_WHAT YOU ARE ASKED TO DO_
Please set down only the lines from the one containing "Click chevron next to Refresh App" through the end of the entries below, exactly, minus any pictures.

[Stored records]
Content starts

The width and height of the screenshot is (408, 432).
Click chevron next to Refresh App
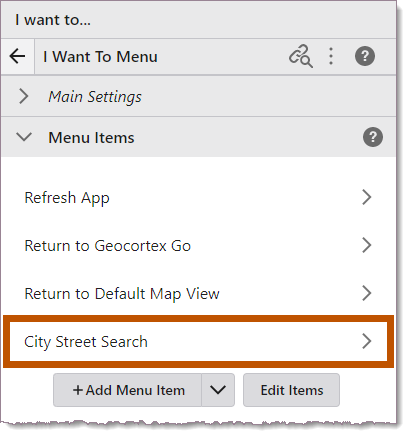pyautogui.click(x=367, y=197)
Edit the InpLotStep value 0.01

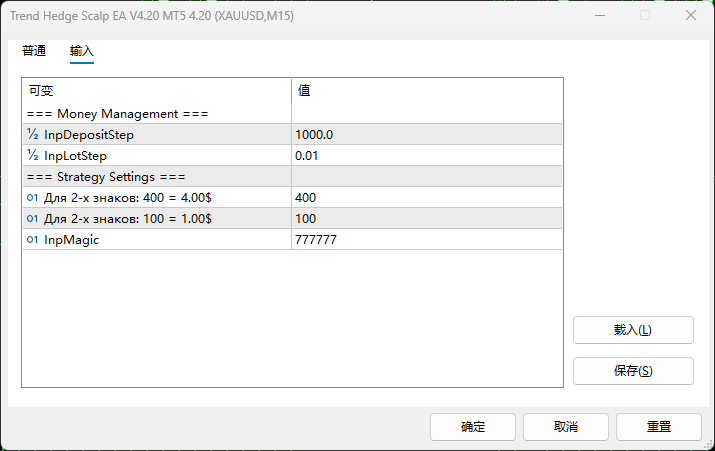[x=426, y=156]
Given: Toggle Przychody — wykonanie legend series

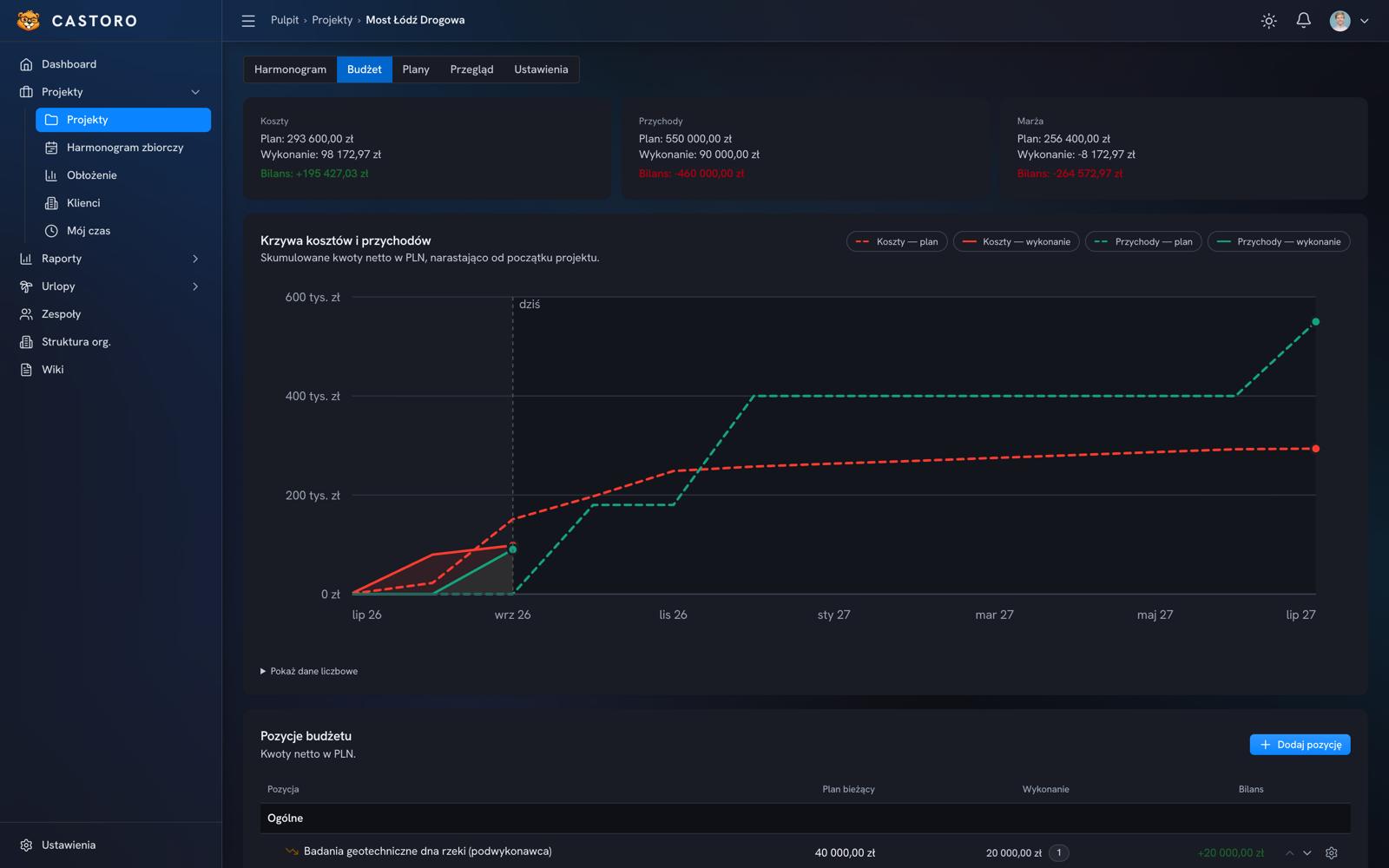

Content ends

_RESPONSE AREA_
Click chevron next to Refresh App
pyautogui.click(x=367, y=197)
Edit the InpLotStep value 0.01

[x=426, y=156]
Given: Toggle Przychody — wykonanie legend series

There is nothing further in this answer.